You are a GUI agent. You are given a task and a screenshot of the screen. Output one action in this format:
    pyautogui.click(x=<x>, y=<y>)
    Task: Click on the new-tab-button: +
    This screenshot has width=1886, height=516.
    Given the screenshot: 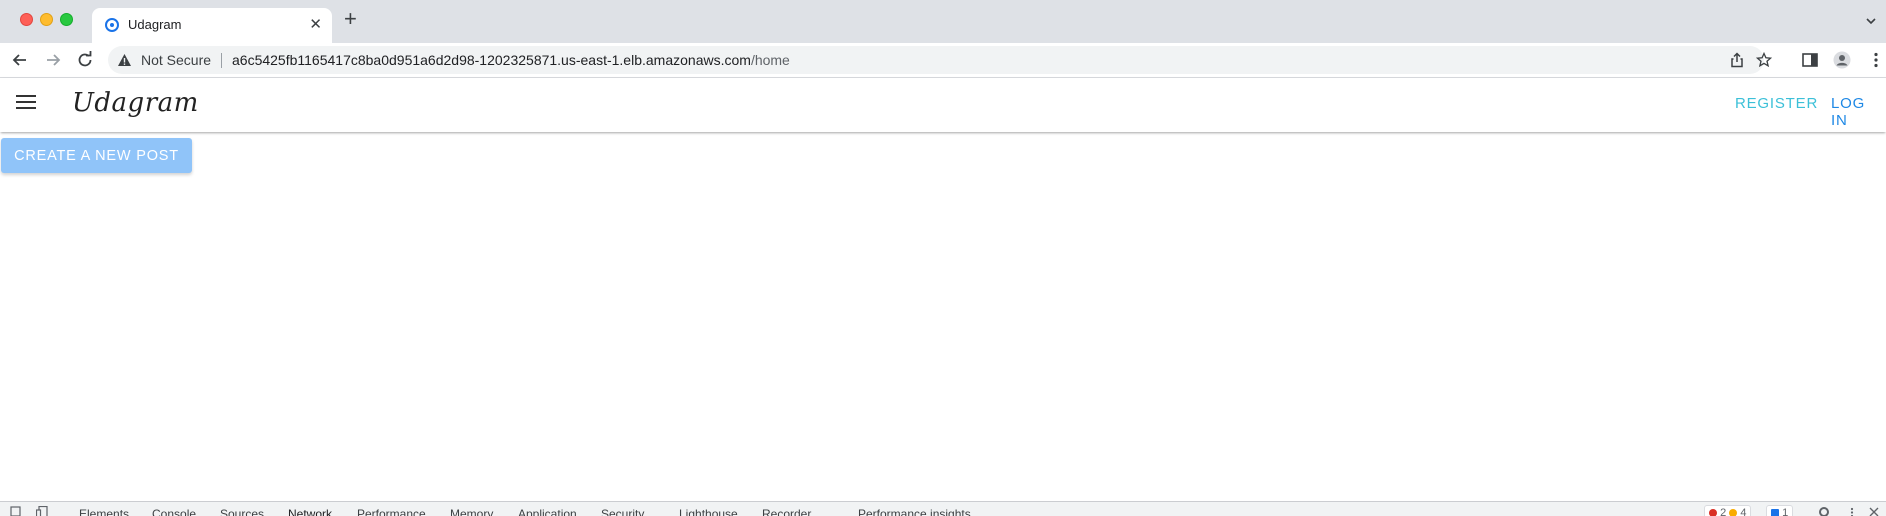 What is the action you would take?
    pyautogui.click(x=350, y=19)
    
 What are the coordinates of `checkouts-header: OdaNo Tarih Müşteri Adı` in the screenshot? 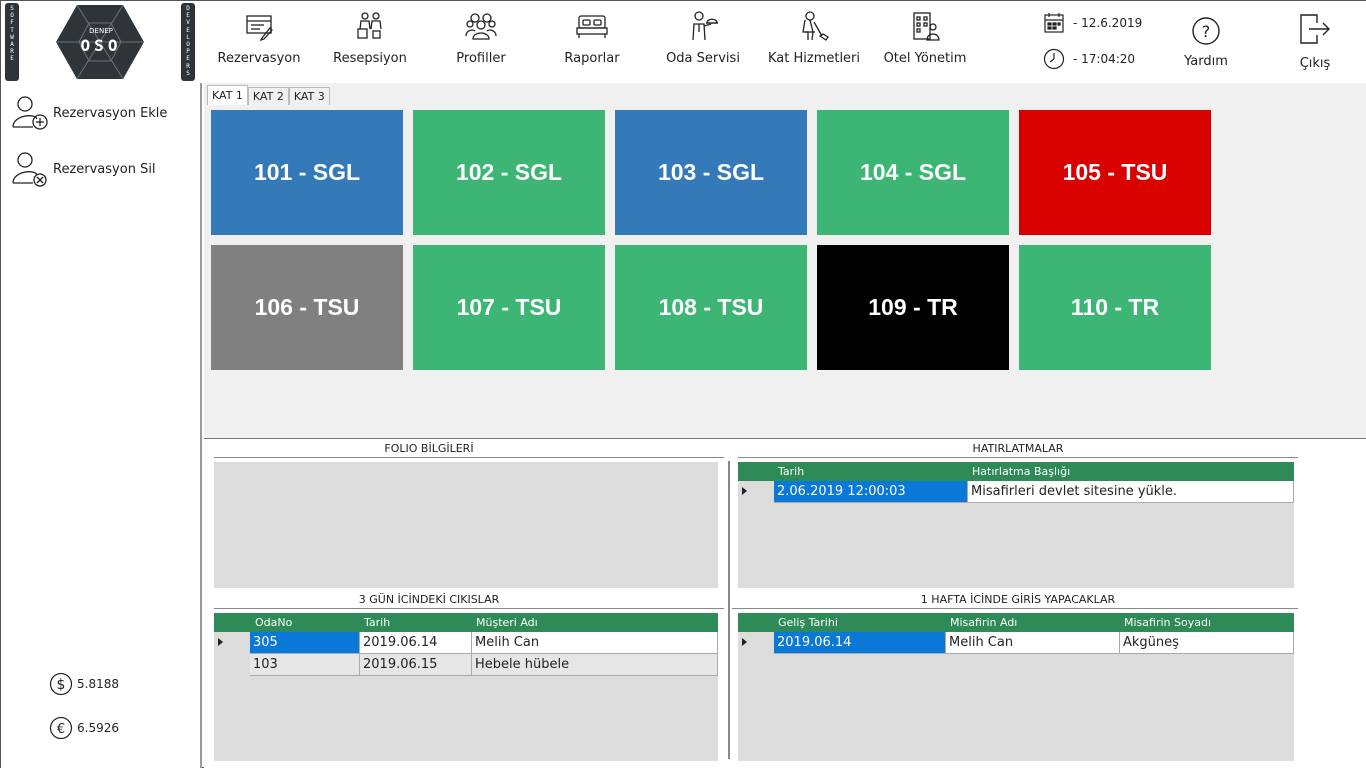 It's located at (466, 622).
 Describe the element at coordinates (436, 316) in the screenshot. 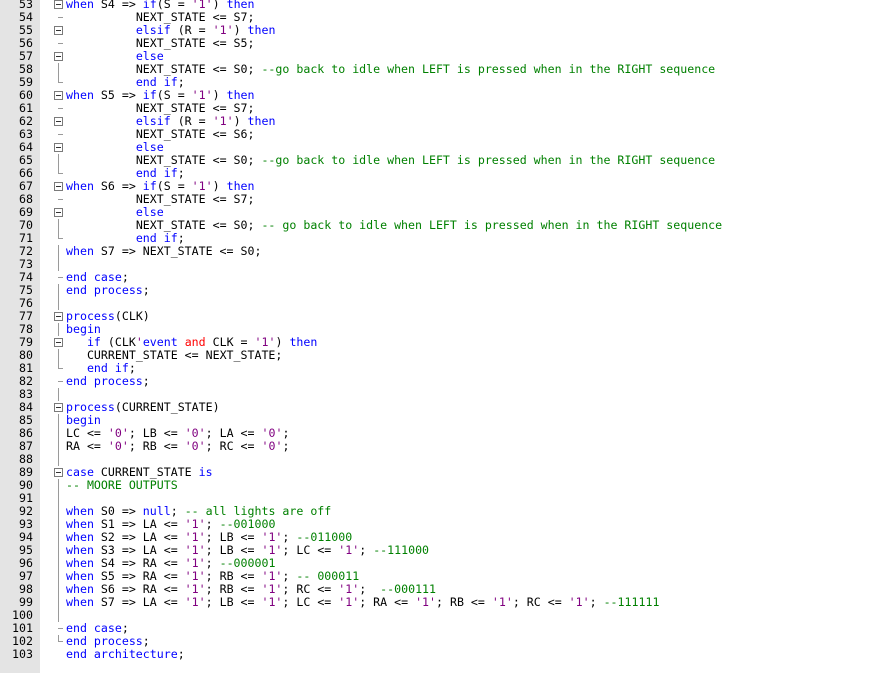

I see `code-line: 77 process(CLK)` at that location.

▶ Task statement
Transcribe the stretch from the line containing "Describe the element" through the end of the entries exactly, leaving the pictures out.

▶ Reply
 Describe the element at coordinates (436, 316) in the screenshot. 

I see `code-line: 77 process(CLK)` at that location.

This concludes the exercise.